Torture Memo Followup

| Mon Apr. 6, 2009 2:08 PM EDT
A few days ago Michael Isikoff reported that the White House had backed off on plans to release some Bush-era torture memos thanks to mounting internal pushback: "U.S. intelligence officials, led by senior national-security aide John Brennan, mounted an intense campaign to get the decision reversed, according to a senior administration official familiar with the debate. 'Holy hell has broken loose over this,' said the official, who asked not to be identified because of political sensitivities."

Today, Scott Horton suggests that there's more than just pushback involved:

Senate Republicans are now privately threatening to derail the confirmation of key Obama administration nominees for top legal positions by linking the votes to suppressing critical torture memos from the Bush era. A reliable Justice Department source advises me that Senate Republicans are planning to “go nuclear” over the nominations of Dawn Johnsen as chief of the Office of Legal Counsel in the Department of Justice and Yale Law School Dean Harold Koh as State Department legal counsel if the torture documents are made public....A Republican Senate source confirms the strategy. It now appears that Republicans are seeking an Obama commitment to safeguard the Bush administration’s darkest secrets in exchange for letting these nominations go forward.

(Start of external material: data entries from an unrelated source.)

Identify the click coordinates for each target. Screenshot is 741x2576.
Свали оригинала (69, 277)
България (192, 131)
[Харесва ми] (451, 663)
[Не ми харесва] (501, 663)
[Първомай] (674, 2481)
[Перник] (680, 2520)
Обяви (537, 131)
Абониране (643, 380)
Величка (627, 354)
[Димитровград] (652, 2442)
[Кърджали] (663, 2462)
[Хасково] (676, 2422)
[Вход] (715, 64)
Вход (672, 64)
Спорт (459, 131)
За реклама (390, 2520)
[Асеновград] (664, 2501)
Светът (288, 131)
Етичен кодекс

These memos must be real time bombs.  So much material has been released already, both officially and otherwise, that I've long assumed we already knew everything the Bush administraton had done — in broad terms, anyway.  But apparently not.  If these memos just confirmed our use of things like stress positions and black sites, it's hard to imagine they'd prompt such ferocious opposition.  There must be some truly new — and truly gruesome — disclosures in them.